STATED TASK:
Render every line of the entries below as a Markdown table with the columns "Index" and "Text", numbering the rows in order and leaving out blank lines.

TASK INPUTS:
§ §
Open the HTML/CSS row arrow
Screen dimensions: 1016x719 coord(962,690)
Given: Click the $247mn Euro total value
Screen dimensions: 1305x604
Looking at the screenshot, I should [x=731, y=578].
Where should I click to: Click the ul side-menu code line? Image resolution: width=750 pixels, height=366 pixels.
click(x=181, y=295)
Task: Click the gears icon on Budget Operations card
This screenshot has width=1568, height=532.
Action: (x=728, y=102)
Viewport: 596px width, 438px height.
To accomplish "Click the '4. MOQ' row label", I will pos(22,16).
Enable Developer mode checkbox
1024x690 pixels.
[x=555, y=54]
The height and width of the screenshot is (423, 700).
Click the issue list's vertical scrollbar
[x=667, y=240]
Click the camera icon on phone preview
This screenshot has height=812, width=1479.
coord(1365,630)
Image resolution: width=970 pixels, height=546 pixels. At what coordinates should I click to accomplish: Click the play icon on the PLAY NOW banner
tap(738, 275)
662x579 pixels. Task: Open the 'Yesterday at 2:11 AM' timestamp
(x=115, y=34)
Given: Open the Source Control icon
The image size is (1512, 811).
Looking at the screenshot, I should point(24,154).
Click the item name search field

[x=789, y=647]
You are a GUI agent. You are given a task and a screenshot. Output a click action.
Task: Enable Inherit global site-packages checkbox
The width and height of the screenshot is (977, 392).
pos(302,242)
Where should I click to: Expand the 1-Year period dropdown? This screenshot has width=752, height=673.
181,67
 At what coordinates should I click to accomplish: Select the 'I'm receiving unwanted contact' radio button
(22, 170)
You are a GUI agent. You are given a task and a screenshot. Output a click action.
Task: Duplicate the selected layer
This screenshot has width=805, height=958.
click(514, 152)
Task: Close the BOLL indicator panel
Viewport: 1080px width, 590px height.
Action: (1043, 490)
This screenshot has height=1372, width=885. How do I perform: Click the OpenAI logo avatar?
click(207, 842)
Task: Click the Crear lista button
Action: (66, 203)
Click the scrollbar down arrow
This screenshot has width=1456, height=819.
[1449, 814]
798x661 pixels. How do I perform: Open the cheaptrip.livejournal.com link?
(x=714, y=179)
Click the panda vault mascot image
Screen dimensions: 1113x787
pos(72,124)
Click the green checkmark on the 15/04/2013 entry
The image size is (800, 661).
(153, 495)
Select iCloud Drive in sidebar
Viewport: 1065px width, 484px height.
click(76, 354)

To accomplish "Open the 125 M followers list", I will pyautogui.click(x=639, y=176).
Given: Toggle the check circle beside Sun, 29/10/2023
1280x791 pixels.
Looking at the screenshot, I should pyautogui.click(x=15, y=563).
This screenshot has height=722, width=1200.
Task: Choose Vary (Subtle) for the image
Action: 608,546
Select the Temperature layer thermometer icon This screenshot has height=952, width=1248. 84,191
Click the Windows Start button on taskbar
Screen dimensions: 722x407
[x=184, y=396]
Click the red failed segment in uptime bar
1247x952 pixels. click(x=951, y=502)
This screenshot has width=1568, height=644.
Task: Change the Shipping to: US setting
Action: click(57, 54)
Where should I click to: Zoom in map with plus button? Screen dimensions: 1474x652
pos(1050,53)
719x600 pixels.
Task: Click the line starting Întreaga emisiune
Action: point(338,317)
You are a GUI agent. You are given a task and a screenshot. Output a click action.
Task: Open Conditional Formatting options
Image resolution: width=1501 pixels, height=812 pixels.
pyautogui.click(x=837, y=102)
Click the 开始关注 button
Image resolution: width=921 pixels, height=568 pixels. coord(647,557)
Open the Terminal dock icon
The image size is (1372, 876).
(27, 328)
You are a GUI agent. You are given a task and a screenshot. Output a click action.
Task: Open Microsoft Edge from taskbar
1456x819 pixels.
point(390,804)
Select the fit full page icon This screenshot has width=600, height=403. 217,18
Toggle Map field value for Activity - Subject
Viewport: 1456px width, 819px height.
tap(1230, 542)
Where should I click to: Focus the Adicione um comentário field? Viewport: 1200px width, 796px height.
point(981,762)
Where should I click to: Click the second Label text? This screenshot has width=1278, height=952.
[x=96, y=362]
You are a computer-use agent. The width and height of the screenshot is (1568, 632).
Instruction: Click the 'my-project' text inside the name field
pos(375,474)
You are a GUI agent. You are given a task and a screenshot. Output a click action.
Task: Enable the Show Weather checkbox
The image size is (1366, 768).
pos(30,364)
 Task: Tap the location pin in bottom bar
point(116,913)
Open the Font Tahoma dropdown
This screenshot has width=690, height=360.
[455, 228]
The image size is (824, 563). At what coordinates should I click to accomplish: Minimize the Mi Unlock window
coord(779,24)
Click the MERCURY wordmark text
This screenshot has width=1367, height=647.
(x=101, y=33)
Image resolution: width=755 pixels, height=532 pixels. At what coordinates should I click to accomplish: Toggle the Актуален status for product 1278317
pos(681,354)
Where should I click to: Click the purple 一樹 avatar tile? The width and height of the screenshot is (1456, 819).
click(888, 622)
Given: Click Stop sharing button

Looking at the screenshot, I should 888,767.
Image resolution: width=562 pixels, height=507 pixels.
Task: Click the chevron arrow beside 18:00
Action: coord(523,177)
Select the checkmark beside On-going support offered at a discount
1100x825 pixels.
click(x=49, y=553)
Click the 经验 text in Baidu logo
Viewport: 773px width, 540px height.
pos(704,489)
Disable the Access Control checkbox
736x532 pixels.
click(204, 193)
§ §
RESULT OF THE EXERCISE:
| Index | Text |
|---|---|
| 1 | Open the HTML/CSS row arrow |
| 2 | Screen dimensions: 1016x719 coord(962,690) |
| 3 | Given: Click the $247mn Euro total value |
| 4 | Screen dimensions: 1305x604 |
| 5 | Looking at the screenshot, I should [x=731, y=578]. |
| 6 | Where should I click to: Click the ul side-menu code line? Image resolution: width=750 pixels, height=366 pixels. |
| 7 | click(x=181, y=295) |
| 8 | Task: Click the gears icon on Budget Operations card |
| 9 | This screenshot has width=1568, height=532. |
| 10 | Action: (x=728, y=102) |
| 11 | Viewport: 596px width, 438px height. |
| 12 | To accomplish "Click the '4. MOQ' row label", I will pos(22,16). |
| 13 | Enable Developer mode checkbox |
| 14 | 1024x690 pixels. |
| 15 | [x=555, y=54] |
| 16 | The height and width of the screenshot is (423, 700). |
| 17 | Click the issue list's vertical scrollbar |
| 18 | [x=667, y=240] |
| 19 | Click the camera icon on phone preview |
| 20 | This screenshot has height=812, width=1479. |
| 21 | coord(1365,630) |
| 22 | Image resolution: width=970 pixels, height=546 pixels. At what coordinates should I click to accomplish: Click the play icon on the PLAY NOW banner |
| 23 | tap(738, 275) |
| 24 | 662x579 pixels. Task: Open the 'Yesterday at 2:11 AM' timestamp |
| 25 | (x=115, y=34) |
| 26 | Given: Open the Source Control icon |
| 27 | The image size is (1512, 811). |
| 28 | Looking at the screenshot, I should point(24,154). |
| 29 | Click the item name search field |
| 30 | [x=789, y=647] |
| 31 | You are a GUI agent. You are given a task and a screenshot. Output a click action. |
| 32 | Task: Enable Inherit global site-packages checkbox |
| 33 | The width and height of the screenshot is (977, 392). |
| 34 | pos(302,242) |
| 35 | Where should I click to: Expand the 1-Year period dropdown? This screenshot has width=752, height=673. |
| 36 | 181,67 |
| 37 |  At what coordinates should I click to accomplish: Select the 'I'm receiving unwanted contact' radio button |
| 38 | (22, 170) |
| 39 | You are a GUI agent. You are given a task and a screenshot. Output a click action. |
| 40 | Task: Duplicate the selected layer |
| 41 | This screenshot has width=805, height=958. |
| 42 | click(514, 152) |
| 43 | Task: Close the BOLL indicator panel |
| 44 | Viewport: 1080px width, 590px height. |
| 45 | Action: (1043, 490) |
| 46 | This screenshot has height=1372, width=885. How do I perform: Click the OpenAI logo avatar? |
| 47 | click(207, 842) |
| 48 | Task: Click the Crear lista button |
| 49 | Action: (66, 203) |
| 50 | Click the scrollbar down arrow |
| 51 | This screenshot has width=1456, height=819. |
| 52 | [1449, 814] |
| 53 | 798x661 pixels. How do I perform: Open the cheaptrip.livejournal.com link? |
| 54 | (x=714, y=179) |
| 55 | Click the panda vault mascot image |
| 56 | Screen dimensions: 1113x787 |
| 57 | pos(72,124) |
| 58 | Click the green checkmark on the 15/04/2013 entry |
| 59 | The image size is (800, 661). |
| 60 | (153, 495) |
| 61 | Select iCloud Drive in sidebar |
| 62 | Viewport: 1065px width, 484px height. |
| 63 | click(76, 354) |
| 64 | To accomplish "Open the 125 M followers list", I will pyautogui.click(x=639, y=176). |
| 65 | Given: Toggle the check circle beside Sun, 29/10/2023 |
| 66 | 1280x791 pixels. |
| 67 | Looking at the screenshot, I should pyautogui.click(x=15, y=563). |
| 68 | This screenshot has height=722, width=1200. |
| 69 | Task: Choose Vary (Subtle) for the image |
| 70 | Action: 608,546 |
| 71 | Select the Temperature layer thermometer icon This screenshot has height=952, width=1248. 84,191 |
| 72 | Click the Windows Start button on taskbar |
| 73 | Screen dimensions: 722x407 |
| 74 | [x=184, y=396] |
| 75 | Click the red failed segment in uptime bar |
| 76 | 1247x952 pixels. click(x=951, y=502) |
| 77 | This screenshot has width=1568, height=644. |
| 78 | Task: Change the Shipping to: US setting |
| 79 | Action: click(57, 54) |
| 80 | Where should I click to: Zoom in map with plus button? Screen dimensions: 1474x652 |
| 81 | pos(1050,53) |
| 82 | 719x600 pixels. |
| 83 | Task: Click the line starting Întreaga emisiune |
| 84 | Action: point(338,317) |
| 85 | You are a GUI agent. You are given a task and a screenshot. Output a click action. |
| 86 | Task: Open Conditional Formatting options |
| 87 | Image resolution: width=1501 pixels, height=812 pixels. |
| 88 | pyautogui.click(x=837, y=102) |
| 89 | Click the 开始关注 button |
| 90 | Image resolution: width=921 pixels, height=568 pixels. coord(647,557) |
| 91 | Open the Terminal dock icon |
| 92 | The image size is (1372, 876). |
| 93 | (27, 328) |
| 94 | You are a GUI agent. You are given a task and a screenshot. Output a click action. |
| 95 | Task: Open Microsoft Edge from taskbar |
| 96 | 1456x819 pixels. |
| 97 | point(390,804) |
| 98 | Select the fit full page icon This screenshot has width=600, height=403. 217,18 |
| 99 | Toggle Map field value for Activity - Subject |
| 100 | Viewport: 1456px width, 819px height. |
| 101 | tap(1230, 542) |
| 102 | Where should I click to: Focus the Adicione um comentário field? Viewport: 1200px width, 796px height. |
| 103 | point(981,762) |
| 104 | Where should I click to: Click the second Label text? This screenshot has width=1278, height=952. |
| 105 | [x=96, y=362] |
| 106 | You are a computer-use agent. The width and height of the screenshot is (1568, 632). |
| 107 | Instruction: Click the 'my-project' text inside the name field |
| 108 | pos(375,474) |
| 109 | You are a GUI agent. You are given a task and a screenshot. Output a click action. |
| 110 | Task: Enable the Show Weather checkbox |
| 111 | The image size is (1366, 768). |
| 112 | pos(30,364) |
| 113 |  Task: Tap the location pin in bottom bar |
| 114 | point(116,913) |
| 115 | Open the Font Tahoma dropdown |
| 116 | This screenshot has width=690, height=360. |
| 117 | [455, 228] |
| 118 | The image size is (824, 563). At what coordinates should I click to accomplish: Minimize the Mi Unlock window |
| 119 | coord(779,24) |
| 120 | Click the MERCURY wordmark text |
| 121 | This screenshot has width=1367, height=647. |
| 122 | (x=101, y=33) |
| 123 | Image resolution: width=755 pixels, height=532 pixels. At what coordinates should I click to accomplish: Toggle the Актуален status for product 1278317 |
| 124 | pos(681,354) |
| 125 | Where should I click to: Click the purple 一樹 avatar tile? The width and height of the screenshot is (1456, 819). |
| 126 | click(888, 622) |
| 127 | Given: Click Stop sharing button |
| 128 | Looking at the screenshot, I should 888,767. |
| 129 | Image resolution: width=562 pixels, height=507 pixels. |
| 130 | Task: Click the chevron arrow beside 18:00 |
| 131 | Action: coord(523,177) |
| 132 | Select the checkmark beside On-going support offered at a discount |
| 133 | 1100x825 pixels. |
| 134 | click(x=49, y=553) |
| 135 | Click the 经验 text in Baidu logo |
| 136 | Viewport: 773px width, 540px height. |
| 137 | pos(704,489) |
| 138 | Disable the Access Control checkbox |
| 139 | 736x532 pixels. |
| 140 | click(204, 193) |